[Dataset records]
* * *

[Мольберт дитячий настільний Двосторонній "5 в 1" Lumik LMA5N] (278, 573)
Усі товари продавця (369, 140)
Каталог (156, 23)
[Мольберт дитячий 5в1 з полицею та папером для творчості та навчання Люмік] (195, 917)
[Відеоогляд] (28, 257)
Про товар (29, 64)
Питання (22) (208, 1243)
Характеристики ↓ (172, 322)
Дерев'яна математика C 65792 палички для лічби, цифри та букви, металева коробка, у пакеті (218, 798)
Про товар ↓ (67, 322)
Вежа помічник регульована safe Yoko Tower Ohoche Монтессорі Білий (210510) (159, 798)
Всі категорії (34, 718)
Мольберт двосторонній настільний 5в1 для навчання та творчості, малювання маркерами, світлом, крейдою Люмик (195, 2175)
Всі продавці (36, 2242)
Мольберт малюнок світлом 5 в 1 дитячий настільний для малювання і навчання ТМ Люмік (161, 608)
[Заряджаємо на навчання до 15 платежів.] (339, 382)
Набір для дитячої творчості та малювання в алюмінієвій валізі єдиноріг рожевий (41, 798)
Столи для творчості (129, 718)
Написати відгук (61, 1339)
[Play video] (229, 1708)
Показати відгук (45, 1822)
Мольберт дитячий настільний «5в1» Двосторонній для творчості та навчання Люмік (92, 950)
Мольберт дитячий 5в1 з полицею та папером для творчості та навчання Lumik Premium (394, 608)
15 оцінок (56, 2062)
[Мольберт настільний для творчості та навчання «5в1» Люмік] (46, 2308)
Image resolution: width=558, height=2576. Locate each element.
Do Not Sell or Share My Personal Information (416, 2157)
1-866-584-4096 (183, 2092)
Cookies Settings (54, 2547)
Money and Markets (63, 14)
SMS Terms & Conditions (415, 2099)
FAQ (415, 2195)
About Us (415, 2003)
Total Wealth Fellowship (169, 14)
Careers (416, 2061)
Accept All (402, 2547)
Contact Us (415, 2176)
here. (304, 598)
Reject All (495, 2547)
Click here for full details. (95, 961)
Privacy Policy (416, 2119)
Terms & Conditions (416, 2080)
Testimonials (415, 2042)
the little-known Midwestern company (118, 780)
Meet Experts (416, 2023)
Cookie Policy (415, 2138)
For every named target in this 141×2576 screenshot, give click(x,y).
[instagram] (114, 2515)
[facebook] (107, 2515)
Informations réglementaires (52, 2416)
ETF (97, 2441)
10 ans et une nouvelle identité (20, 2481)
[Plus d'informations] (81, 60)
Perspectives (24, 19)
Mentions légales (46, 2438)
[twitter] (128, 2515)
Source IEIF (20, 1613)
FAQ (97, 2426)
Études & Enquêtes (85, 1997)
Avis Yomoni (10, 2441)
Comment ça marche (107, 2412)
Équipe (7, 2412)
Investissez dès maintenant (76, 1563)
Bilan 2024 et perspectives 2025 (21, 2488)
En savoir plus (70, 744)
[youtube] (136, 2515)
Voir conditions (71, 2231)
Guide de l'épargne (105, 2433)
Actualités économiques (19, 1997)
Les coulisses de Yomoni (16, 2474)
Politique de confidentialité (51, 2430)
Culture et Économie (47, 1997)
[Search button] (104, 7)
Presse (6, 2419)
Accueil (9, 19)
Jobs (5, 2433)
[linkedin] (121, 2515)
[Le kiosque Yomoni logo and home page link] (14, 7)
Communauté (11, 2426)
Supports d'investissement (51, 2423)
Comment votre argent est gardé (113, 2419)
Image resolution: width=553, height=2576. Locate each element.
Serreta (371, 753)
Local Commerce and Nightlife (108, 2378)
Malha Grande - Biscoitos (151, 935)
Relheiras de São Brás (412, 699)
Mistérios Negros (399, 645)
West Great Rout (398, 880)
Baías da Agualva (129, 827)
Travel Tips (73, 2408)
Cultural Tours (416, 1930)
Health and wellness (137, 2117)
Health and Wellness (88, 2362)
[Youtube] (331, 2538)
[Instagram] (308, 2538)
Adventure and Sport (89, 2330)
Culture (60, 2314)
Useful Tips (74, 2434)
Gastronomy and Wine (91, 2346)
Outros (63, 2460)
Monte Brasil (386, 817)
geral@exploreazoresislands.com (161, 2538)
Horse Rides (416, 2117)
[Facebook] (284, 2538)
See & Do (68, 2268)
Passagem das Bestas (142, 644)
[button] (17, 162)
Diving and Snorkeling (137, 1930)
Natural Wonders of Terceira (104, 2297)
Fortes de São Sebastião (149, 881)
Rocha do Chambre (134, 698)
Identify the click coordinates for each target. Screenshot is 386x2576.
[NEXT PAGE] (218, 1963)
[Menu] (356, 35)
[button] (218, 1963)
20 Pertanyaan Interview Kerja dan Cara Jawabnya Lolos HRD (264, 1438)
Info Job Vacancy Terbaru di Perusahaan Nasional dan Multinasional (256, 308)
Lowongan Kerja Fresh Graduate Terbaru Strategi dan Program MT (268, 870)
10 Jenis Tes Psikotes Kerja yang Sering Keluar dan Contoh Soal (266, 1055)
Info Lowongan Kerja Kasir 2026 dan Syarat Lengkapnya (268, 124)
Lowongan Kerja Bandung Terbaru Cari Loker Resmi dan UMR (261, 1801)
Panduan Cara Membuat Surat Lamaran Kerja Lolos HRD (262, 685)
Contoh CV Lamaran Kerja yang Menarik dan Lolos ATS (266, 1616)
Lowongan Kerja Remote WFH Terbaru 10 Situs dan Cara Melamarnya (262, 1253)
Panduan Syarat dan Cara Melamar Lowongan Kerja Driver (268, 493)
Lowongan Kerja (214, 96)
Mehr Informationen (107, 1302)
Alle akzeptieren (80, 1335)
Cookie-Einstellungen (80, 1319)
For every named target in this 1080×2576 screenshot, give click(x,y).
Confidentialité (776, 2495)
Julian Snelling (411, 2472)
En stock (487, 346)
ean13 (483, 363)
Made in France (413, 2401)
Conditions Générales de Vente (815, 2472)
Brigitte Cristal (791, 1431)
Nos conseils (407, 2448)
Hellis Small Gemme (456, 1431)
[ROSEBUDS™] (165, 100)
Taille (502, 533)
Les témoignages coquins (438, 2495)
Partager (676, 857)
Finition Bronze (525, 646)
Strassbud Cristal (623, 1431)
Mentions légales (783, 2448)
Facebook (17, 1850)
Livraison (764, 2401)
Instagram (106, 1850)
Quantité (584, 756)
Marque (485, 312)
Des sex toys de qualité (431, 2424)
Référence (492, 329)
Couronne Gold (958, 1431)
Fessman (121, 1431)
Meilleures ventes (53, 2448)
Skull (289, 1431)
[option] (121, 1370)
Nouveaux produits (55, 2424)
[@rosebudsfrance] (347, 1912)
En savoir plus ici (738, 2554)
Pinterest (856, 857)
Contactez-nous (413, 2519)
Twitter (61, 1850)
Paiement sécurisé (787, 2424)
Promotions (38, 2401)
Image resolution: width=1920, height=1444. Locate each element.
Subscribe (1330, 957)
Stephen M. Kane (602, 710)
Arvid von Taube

* * *

• TASK REQUIREMENTS
Your answer should consist solely of the lines above from the line with "Conditions Générales de Vente (815, 2472)" to the line with "Des sex toys de qualité (431, 2424)", both included, reproduced exactly.

• REPLY TO THE EXERCISE
Conditions Générales de Vente (815, 2472)
Brigitte Cristal (791, 1431)
Nos conseils (407, 2448)
Hellis Small Gemme (456, 1431)
[ROSEBUDS™] (165, 100)
Taille (502, 533)
Les témoignages coquins (438, 2495)
Partager (676, 857)
Finition Bronze (525, 646)
Strassbud Cristal (623, 1431)
Mentions légales (783, 2448)
Facebook (17, 1850)
Livraison (764, 2401)
Instagram (106, 1850)
Quantité (584, 756)
Marque (485, 312)
Des sex toys de qualité (431, 2424)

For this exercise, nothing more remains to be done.